§ Problem description
Copy the lines below, word for word, from the first through the line containing "You are a GUI". Leave the pictures out.

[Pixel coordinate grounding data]
#####
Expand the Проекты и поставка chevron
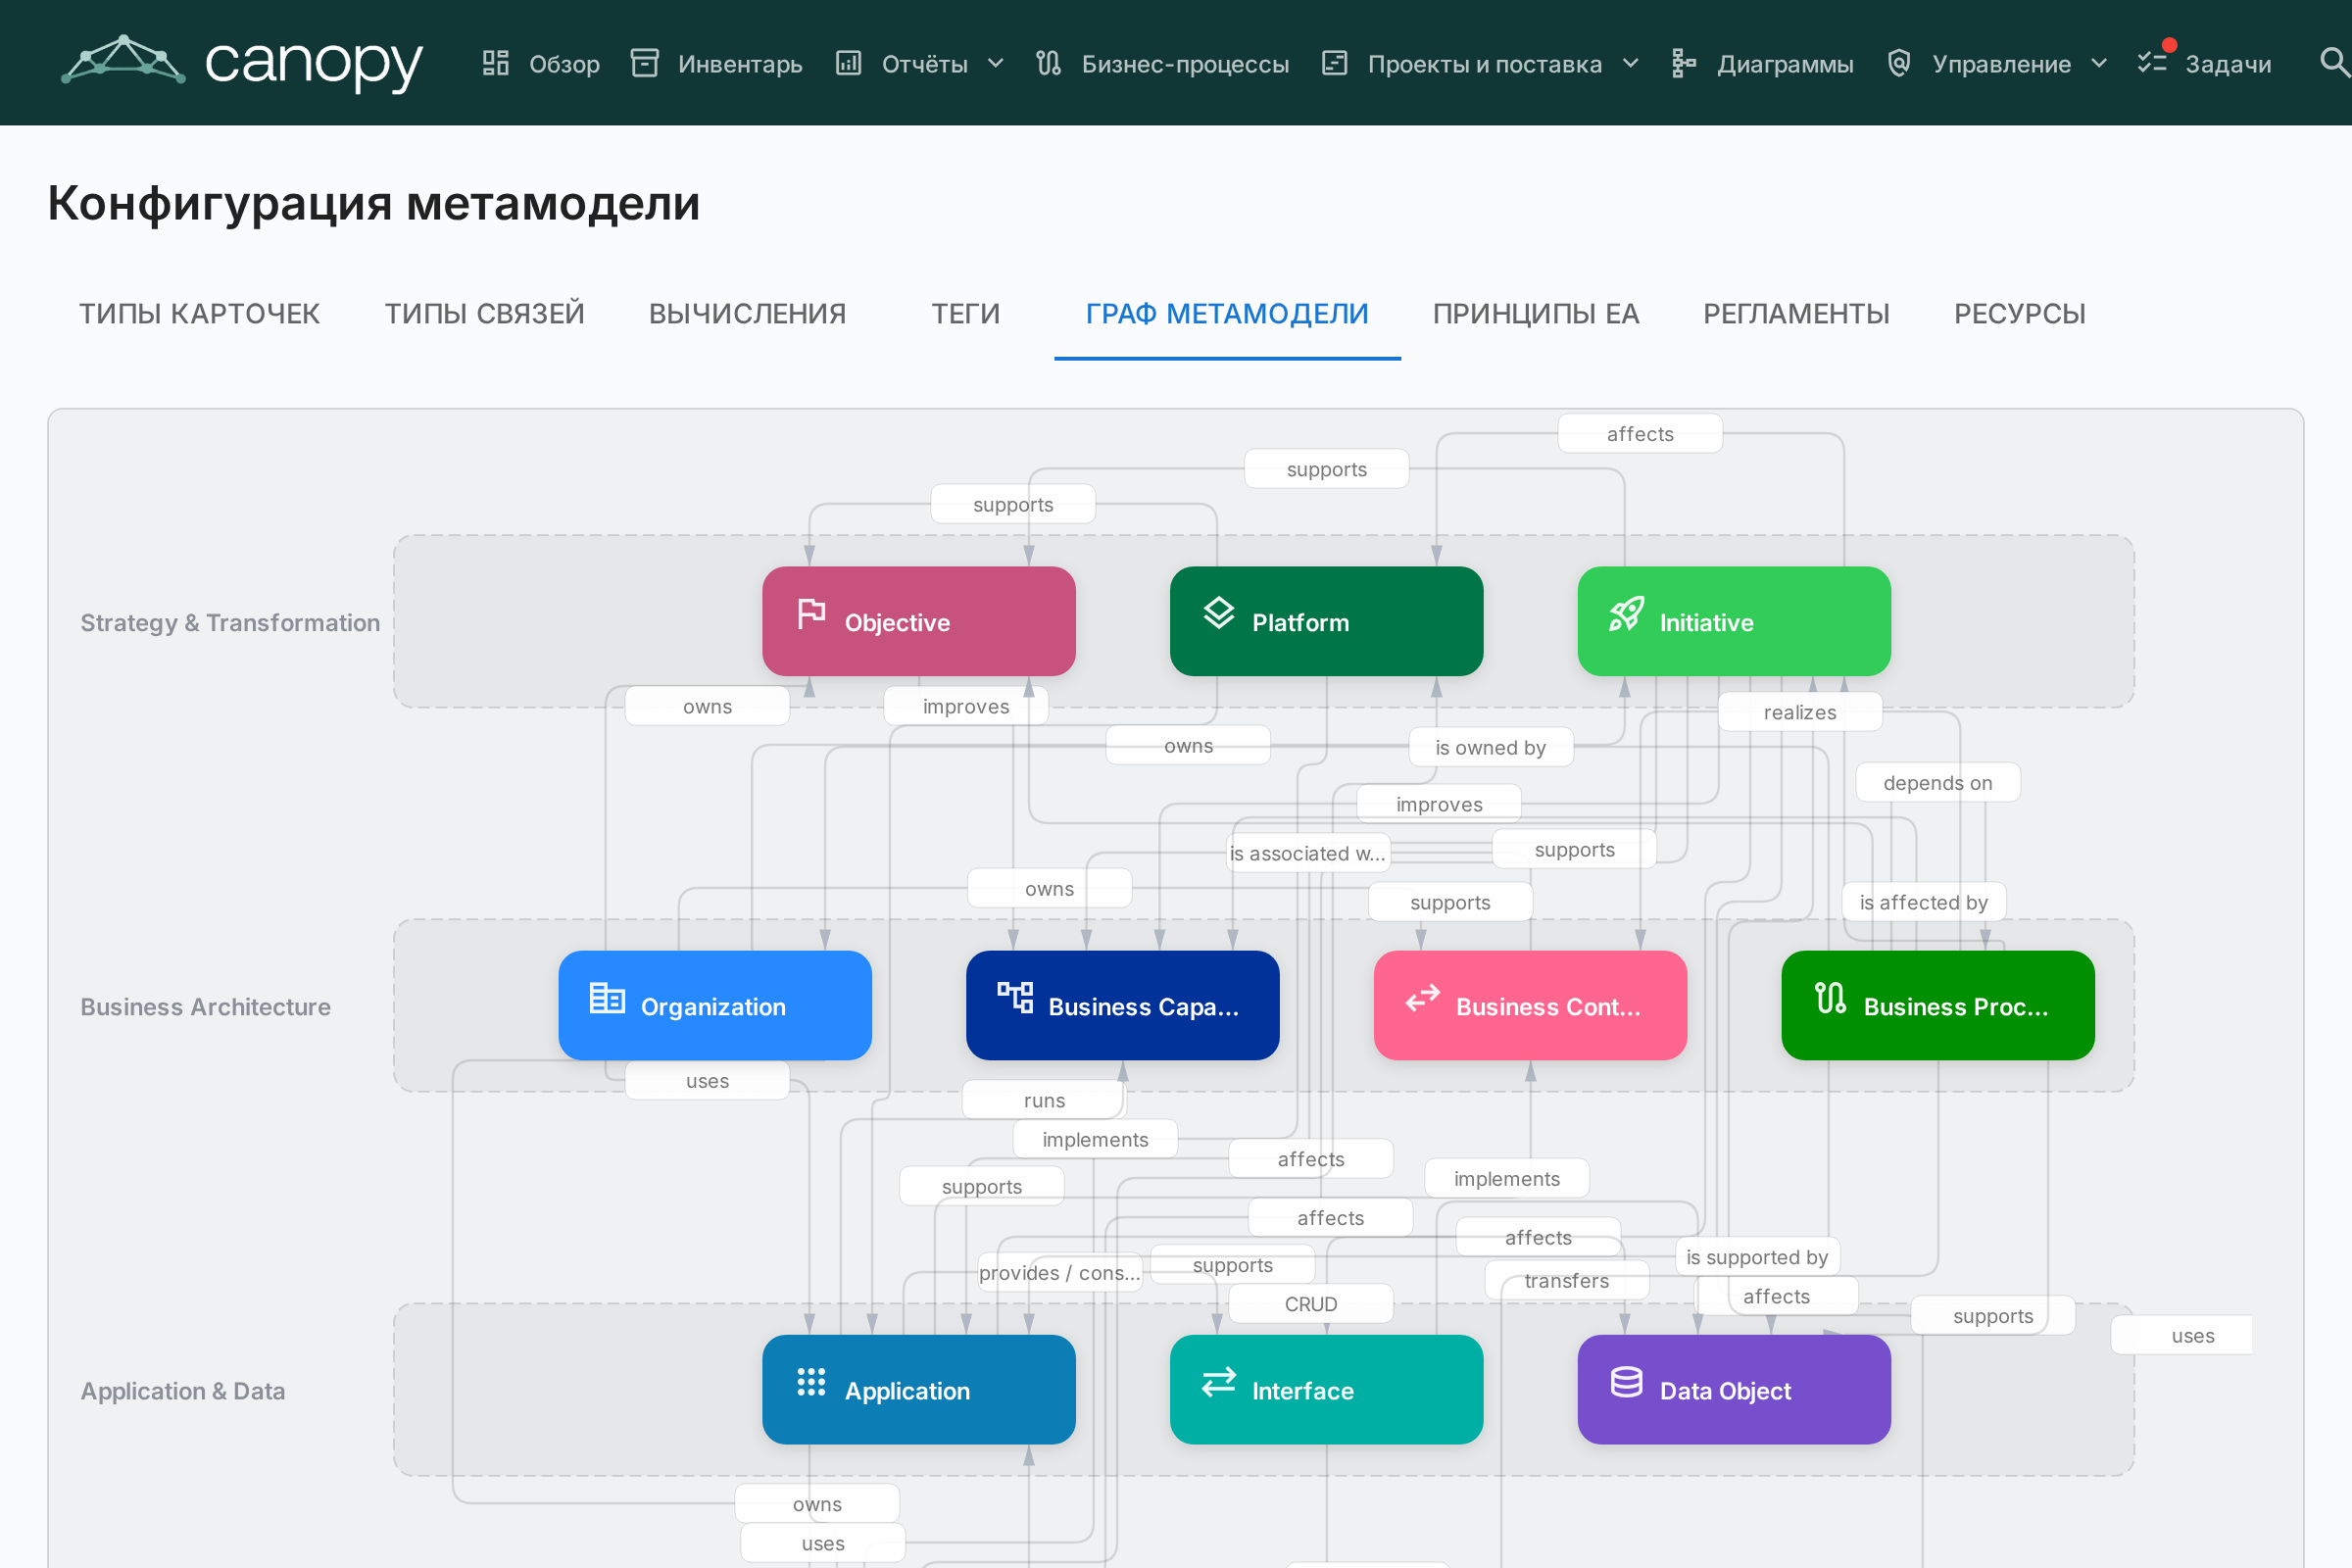The image size is (2352, 1568). pyautogui.click(x=1630, y=63)
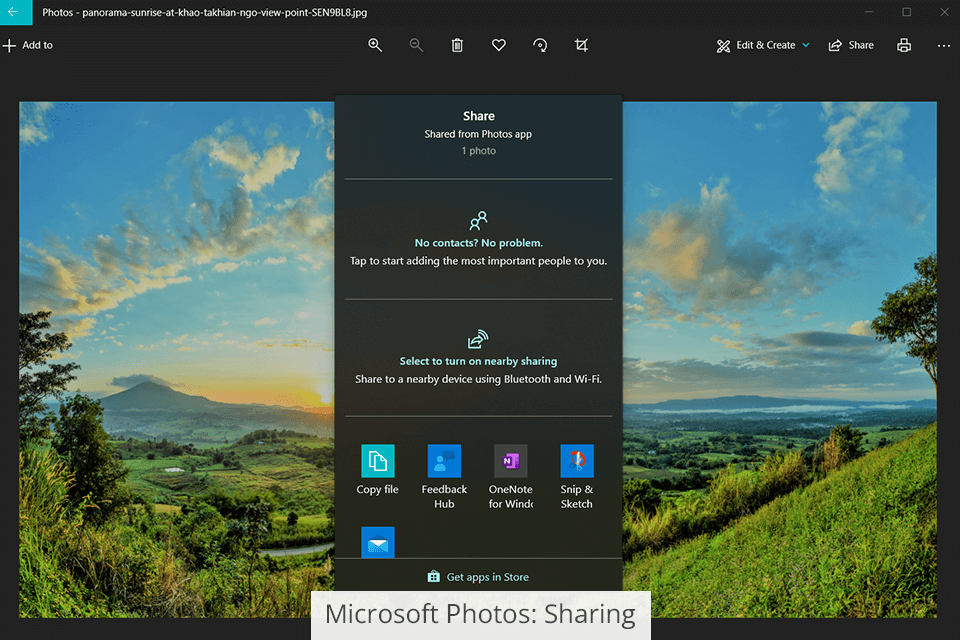Share photo to Feedback Hub
960x640 pixels.
pos(444,476)
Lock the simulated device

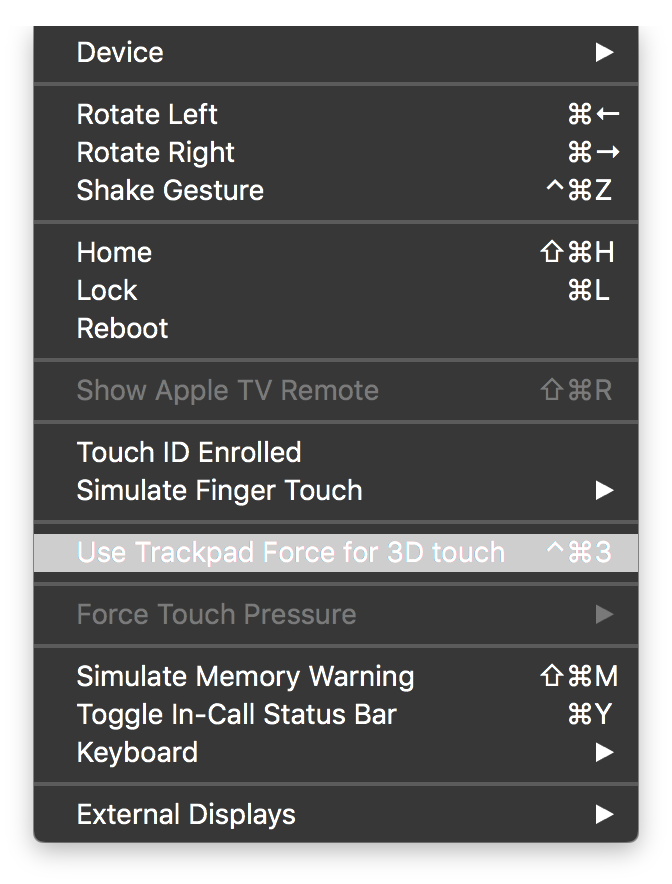click(106, 290)
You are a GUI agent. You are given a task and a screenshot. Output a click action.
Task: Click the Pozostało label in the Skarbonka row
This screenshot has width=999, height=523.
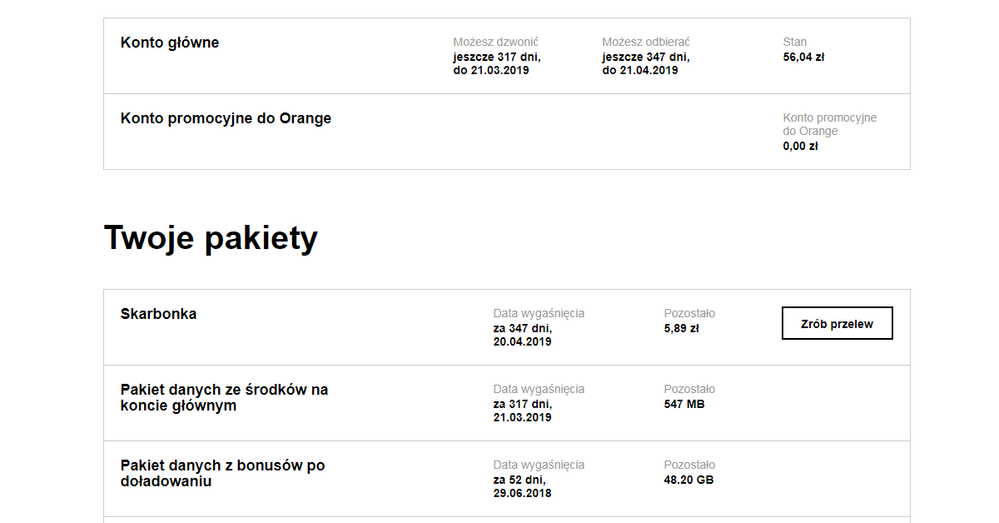point(689,314)
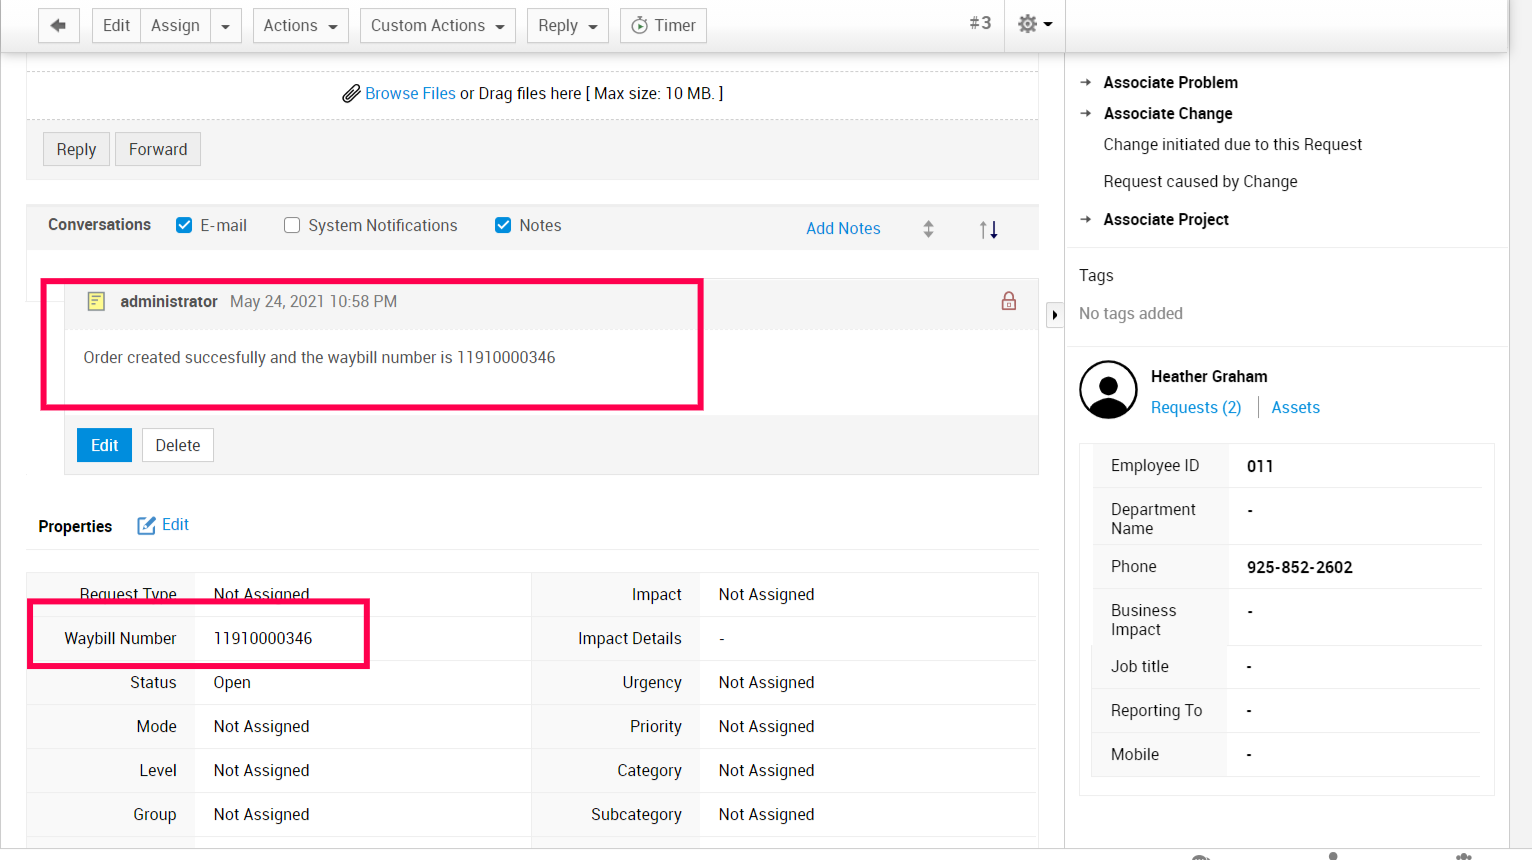Enable the System Notifications checkbox
Image resolution: width=1532 pixels, height=860 pixels.
(x=292, y=225)
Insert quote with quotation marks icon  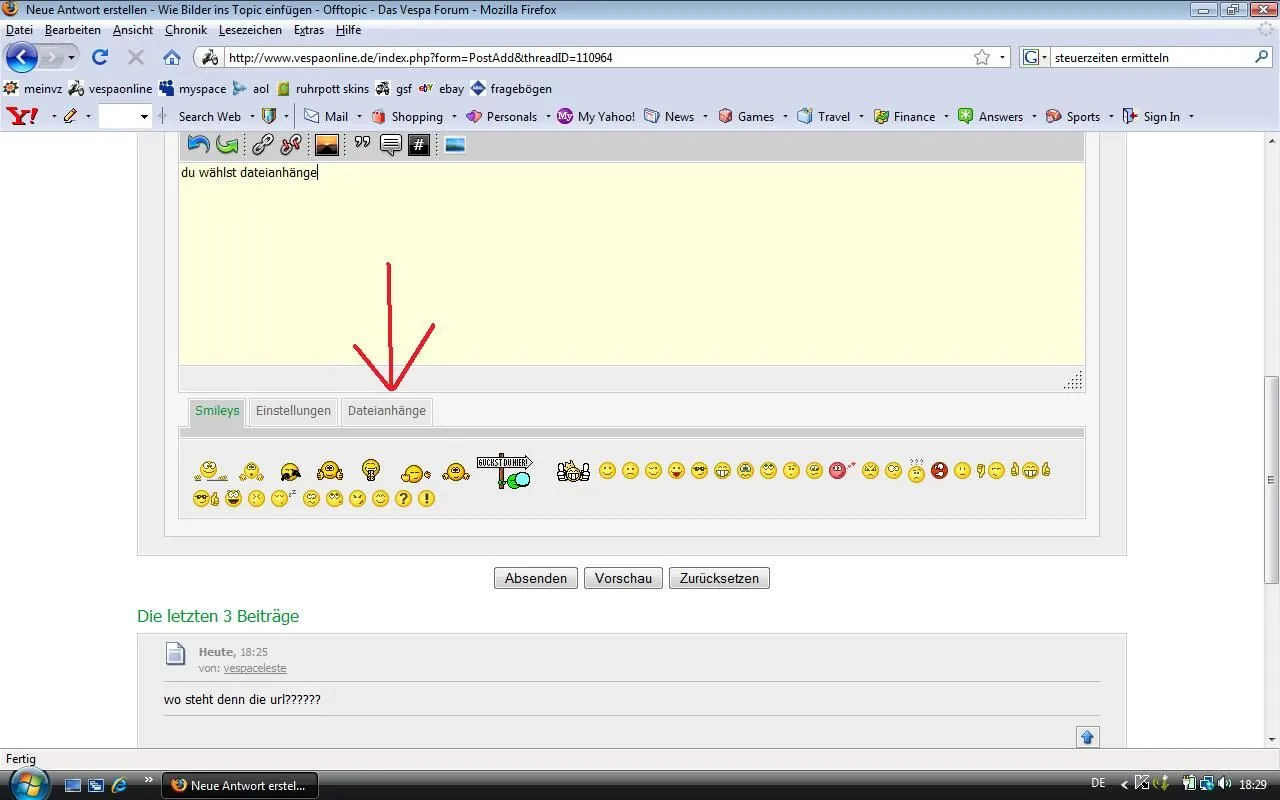point(362,144)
#####
§ Response to this exercise
Expand the Проекты и поставка chevron
The image size is (2352, 1568). pyautogui.click(x=1630, y=63)
Share photo to Feedback Hub
960x640 pixels.
pos(444,476)
Lock the simulated device

click(106, 290)
You are a GUI agent. You are given a task and a screenshot. Output a click action.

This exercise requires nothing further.